When dusk sets in and the sky turns into a sunny overcast and you’re on an outdoor location shoot where guerilla-type of shooting is the name of the game, this is where the Nikon Creative Lighting System (CLS) reigns supreme over its main rival, the Canon e-TTL wireless flash system.
With just a flick of a button, you can turn your Nikon SB-800 into a wireless slave flash unit and aim it at an angle where you can achieve better lighting effects to be triggered by the D200 in the commander mode. The niceties of the result is that you can expose the background and at the same time light up the profile of your subject. Doing this without a flash would overexpose and wash out the background or if the shooting is done with an onboard flash, soft or even harsh shadows would appear in the most unpleasant places. Results gained from previous experience usually dictates where you would intuitively place your slave flash unit to attain a natural lighting with less prominent shadows.
In the sample photos shown, Nikon’s CLS was called upon to light up an extremely difficult lighting situation.
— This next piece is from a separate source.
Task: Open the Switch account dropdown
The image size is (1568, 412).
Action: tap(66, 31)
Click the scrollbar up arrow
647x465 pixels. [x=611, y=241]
With shadows falling in and the face of the model appearing as darkly lit, a fill in flash becomes a necessity. I set the CLS of the D200 in the manual mode with the built-in flash acting only as a pre-flash trigger to avoid contributing further shadow cast on the background. The SB-800 acting as remote flash to fill in some light on the face of the model was placed below the eye level. Flash compensation was set at -1/8 EV which is just enough to clean up the subject where the use of a flash is not too obvious. The main advantage of doing this is that the use of a fill in flash would not blow out the highlights which can hardly be corrected even in Photoshop.
The last of the sample photos was taken under extreme conditions where darkness was starting to set in so I increased the Flash Compensation to -1/2 in the manual mode. The result – an acceptably well-exposed shot where the background was still captured with so much ambience to impart the time of the day when the photo was taken.